J’ai l’intention de réaliser de moelleuses et croustillantes pommes de terre tapées, alors je m’empare de mon aplatisseur habituellement dévolu à la viande mais momentanément converti au végétal afin de donner une bonne rouste aux tubercules serrés au coude à coude dans leur parc.
Eh bien ça y est, mes Noirmoutrines en ont pris plein la tronche, je les panse de beurre frais et de feuilles tombées d’une branche de thym du jardin.
Quand on est une patate, on s'écrase ! |
Le plat rectangulaire vient rejoindre le plat ovale dans le four.
L’heure est venue de sortir le cuissot.
Brun bruni |
Je le parfume de quelques tours de moulin de poivre rouge, le dépose sur une planche et le recouvre de papier d’alu. Il va reposer une dizaine de minutes.

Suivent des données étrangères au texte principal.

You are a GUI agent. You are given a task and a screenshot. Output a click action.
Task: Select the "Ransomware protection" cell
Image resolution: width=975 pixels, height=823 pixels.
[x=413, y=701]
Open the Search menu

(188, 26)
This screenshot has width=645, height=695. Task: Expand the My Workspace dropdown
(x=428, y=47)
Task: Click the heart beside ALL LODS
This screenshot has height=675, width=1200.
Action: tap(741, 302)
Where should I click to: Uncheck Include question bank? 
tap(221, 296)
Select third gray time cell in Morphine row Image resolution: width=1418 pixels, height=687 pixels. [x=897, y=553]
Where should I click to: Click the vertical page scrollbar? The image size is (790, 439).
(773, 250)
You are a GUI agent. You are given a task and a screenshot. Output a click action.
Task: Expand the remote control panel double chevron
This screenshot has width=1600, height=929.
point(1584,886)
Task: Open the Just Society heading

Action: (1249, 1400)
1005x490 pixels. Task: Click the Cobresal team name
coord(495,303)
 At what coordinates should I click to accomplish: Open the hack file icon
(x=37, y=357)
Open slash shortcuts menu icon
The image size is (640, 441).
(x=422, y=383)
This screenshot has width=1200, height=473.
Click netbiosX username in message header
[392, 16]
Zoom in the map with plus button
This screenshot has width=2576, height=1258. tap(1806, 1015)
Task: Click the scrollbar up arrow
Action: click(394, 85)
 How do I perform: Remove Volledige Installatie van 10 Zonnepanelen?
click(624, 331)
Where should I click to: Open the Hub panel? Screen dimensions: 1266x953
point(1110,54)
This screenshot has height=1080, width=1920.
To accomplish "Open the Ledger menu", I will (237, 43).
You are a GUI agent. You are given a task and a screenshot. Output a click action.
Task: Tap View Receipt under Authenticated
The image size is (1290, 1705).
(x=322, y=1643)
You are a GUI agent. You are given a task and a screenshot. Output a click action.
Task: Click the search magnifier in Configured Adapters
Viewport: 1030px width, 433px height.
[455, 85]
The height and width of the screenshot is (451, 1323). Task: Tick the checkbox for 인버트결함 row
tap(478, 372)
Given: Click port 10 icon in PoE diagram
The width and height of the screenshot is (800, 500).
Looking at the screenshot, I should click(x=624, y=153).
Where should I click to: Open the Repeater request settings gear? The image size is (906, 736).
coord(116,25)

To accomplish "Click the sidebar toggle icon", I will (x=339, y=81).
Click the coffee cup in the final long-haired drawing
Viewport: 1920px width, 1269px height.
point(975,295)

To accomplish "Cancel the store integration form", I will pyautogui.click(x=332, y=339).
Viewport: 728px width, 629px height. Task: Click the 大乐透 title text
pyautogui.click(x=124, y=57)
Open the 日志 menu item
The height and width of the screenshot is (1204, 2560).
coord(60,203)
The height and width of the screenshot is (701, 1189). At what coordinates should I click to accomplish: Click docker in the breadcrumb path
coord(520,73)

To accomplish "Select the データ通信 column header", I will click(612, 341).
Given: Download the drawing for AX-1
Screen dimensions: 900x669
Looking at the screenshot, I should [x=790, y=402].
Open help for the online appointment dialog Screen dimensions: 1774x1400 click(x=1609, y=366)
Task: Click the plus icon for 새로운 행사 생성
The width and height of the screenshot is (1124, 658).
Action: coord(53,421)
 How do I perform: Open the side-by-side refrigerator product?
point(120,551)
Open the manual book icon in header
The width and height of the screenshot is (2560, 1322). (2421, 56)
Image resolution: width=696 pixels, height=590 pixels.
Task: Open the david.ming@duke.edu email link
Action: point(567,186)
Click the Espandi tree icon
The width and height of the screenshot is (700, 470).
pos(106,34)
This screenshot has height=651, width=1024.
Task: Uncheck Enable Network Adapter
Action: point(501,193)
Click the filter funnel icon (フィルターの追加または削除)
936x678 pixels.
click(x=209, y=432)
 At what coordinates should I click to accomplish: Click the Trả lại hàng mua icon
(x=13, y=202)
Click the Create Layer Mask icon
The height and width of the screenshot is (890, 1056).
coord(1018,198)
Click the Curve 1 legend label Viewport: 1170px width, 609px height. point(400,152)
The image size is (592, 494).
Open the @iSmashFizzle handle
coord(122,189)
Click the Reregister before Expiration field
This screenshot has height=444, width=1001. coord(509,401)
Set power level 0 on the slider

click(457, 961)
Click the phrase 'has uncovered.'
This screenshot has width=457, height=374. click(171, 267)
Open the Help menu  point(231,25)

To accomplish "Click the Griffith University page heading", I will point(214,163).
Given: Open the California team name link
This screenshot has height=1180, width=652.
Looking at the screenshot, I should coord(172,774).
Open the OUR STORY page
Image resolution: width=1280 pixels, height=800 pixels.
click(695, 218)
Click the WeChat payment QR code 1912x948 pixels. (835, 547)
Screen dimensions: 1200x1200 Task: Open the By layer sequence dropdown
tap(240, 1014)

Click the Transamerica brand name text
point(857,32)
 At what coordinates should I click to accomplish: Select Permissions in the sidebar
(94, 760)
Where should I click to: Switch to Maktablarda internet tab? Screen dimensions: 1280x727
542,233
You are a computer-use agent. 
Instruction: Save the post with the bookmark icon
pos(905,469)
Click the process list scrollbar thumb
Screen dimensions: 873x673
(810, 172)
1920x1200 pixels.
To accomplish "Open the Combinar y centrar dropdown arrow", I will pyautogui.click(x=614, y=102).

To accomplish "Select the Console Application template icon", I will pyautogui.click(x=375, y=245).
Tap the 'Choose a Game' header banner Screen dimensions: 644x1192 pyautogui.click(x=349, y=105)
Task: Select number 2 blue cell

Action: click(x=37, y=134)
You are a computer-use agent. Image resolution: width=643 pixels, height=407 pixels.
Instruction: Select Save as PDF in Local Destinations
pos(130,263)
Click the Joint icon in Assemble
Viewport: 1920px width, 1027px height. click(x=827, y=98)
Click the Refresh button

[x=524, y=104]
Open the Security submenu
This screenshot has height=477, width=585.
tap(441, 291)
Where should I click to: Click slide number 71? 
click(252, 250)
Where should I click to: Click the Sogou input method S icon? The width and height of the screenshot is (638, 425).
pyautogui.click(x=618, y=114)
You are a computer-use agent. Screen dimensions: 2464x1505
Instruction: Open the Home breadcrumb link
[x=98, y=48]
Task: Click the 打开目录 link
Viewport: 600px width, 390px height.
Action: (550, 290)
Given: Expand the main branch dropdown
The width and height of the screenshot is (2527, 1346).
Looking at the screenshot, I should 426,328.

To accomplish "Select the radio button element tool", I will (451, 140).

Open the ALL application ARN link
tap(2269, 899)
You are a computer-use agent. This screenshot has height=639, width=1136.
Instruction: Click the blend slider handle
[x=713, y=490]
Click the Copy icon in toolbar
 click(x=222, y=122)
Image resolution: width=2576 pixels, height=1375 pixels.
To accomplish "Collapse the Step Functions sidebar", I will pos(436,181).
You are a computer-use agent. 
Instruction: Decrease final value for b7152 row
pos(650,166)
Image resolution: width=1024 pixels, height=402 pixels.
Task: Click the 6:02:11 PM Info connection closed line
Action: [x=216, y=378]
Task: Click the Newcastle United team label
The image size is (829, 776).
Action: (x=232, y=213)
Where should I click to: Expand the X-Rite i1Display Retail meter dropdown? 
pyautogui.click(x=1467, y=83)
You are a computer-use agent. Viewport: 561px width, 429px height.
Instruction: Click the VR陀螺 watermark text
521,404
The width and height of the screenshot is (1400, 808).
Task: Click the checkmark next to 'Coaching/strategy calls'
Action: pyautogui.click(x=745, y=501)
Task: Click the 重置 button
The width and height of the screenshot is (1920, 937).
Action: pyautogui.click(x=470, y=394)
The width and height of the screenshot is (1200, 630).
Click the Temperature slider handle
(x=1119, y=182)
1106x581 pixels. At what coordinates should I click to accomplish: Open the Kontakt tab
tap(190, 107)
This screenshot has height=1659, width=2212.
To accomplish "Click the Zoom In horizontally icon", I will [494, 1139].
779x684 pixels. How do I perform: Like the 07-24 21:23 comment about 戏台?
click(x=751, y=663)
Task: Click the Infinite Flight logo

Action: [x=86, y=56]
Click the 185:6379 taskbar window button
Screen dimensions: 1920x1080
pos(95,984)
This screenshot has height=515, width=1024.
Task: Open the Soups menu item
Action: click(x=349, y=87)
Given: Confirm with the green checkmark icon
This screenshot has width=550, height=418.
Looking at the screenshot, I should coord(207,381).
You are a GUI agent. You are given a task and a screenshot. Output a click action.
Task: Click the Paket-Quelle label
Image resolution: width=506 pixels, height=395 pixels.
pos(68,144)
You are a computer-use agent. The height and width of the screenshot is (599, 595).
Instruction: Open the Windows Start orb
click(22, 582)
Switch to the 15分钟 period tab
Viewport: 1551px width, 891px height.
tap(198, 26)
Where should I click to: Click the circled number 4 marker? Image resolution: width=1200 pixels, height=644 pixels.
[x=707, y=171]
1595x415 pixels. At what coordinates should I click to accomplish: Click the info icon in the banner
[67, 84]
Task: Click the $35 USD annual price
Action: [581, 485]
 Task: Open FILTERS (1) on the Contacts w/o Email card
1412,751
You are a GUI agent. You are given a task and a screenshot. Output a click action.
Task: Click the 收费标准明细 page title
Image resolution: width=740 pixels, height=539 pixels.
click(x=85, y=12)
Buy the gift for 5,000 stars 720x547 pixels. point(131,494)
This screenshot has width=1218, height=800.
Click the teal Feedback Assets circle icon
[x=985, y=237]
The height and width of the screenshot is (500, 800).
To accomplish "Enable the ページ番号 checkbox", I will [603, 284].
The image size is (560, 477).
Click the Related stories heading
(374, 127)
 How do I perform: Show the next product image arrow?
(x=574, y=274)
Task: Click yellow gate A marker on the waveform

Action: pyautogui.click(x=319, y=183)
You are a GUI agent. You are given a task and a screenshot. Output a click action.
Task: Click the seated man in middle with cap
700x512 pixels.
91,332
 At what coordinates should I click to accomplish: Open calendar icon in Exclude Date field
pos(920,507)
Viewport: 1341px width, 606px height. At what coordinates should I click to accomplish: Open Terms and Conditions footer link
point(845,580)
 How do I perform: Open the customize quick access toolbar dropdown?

Pendant ce temps je déglace le plat d’un verre de vin blanc auquel j’ajoute un trait de Melfor alsacien. Je laisse réduire de moitié en grattant bien le fond. J’obtiens un jus dont les effluves chatouillent agréablement mes narines - ainsi que celles d’une affamée de passage…
Je passe à la découpe du cuissot. Peut-être un peu trop cuit à mon goût… Mais sa tendreté est remarquable… Je m’arrête après une dizaine de tranches allongées sur la planche. Oui, deux autres repas à partir de cette super gigue se profilent à l’horizon !
Il n’y a plus qu’à passer au dressage. Enfin, pas tout à fait… Mais la tâche n’a rien de compliqué : il s’agit d’ouvrir un bocal de confit d’endives (Endives 66 %, Vin, Sucre, Raisins, Citron) confectionné par la Conserverie Saint-Christophe dont je me suis mis en tête qu’il devrait bien fonctionner avec ce gibier une fois réchauffé rapidement.
Une fois les tranches de chevreuil disposées dans l’assiette, je sors le plat de pommes de terre tapées du four. Je les arrache avec une pince pour les répartir à côté de la viande. Suivent les cuillerées de confit d’endives. Je passe le jus au chinois pour le faire cascader dans les assiettes. Un tour de moulin de poivre rouge, quelques gains de fleur de sel, l’inévitable persil… Mon cuissot de chevreuil sauvage des Vosges et ses pommes nouvelles de Noirmoutier, confit d’endives des Hauts de France, va pouvoir aller sur la table. Servi accompagné d'un Barolo 2014... La fête, quoi !
Cuissot de chevreuil sauvage des Vosges et ses pommes nouvelles de Noirmoutier, confit d'endives des Hauts-de-France |
Oui, pas de doute, ce devait être un brun !
* Je tiens à affirmer haut et clair que je ne dois pas être taxé d'antirouquinisme - du moins tant qu'il ne s'agit pas d'attaquer le rouquin poilu au couteau et à la fourchette.